WHAT THE TASK ASKS:
Examine the entries and show every line in which the word "bell" is found.

(Extracted data entries)
******************************

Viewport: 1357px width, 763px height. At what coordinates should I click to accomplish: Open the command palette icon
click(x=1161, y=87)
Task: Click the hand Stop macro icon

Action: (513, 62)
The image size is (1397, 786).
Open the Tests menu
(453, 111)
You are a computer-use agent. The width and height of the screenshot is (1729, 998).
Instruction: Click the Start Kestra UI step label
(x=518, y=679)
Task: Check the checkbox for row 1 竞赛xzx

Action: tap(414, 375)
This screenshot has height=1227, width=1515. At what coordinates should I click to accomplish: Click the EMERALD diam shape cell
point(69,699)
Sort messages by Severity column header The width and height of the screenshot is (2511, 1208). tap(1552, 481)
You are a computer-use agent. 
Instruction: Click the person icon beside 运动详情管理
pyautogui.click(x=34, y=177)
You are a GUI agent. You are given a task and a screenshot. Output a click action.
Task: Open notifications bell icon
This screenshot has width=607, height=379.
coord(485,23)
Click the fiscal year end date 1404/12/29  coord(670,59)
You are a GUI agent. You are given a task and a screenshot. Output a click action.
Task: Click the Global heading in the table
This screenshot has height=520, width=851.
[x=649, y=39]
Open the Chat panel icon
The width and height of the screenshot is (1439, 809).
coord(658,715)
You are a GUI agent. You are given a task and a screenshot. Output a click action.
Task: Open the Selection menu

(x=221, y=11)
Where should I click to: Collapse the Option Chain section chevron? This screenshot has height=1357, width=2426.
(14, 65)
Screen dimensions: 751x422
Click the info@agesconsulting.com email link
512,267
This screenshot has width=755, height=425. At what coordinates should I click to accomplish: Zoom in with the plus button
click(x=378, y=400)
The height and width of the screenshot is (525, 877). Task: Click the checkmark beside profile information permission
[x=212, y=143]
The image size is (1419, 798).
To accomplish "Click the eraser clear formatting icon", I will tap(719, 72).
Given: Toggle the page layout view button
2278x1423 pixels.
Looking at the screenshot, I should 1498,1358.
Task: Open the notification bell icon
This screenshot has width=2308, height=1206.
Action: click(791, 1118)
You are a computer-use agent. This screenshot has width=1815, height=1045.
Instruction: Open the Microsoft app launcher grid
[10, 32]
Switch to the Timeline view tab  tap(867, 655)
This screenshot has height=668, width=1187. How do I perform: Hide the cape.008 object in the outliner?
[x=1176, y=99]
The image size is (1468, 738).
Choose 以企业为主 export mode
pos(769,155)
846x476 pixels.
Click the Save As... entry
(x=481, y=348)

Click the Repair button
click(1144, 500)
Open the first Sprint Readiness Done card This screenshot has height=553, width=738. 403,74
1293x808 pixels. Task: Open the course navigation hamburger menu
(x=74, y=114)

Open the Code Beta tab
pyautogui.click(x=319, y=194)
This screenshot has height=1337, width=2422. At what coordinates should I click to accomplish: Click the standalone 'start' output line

******************************

PROBLEM SOLUTION:
Task: Open notifications bell icon
Task: Open the notification bell icon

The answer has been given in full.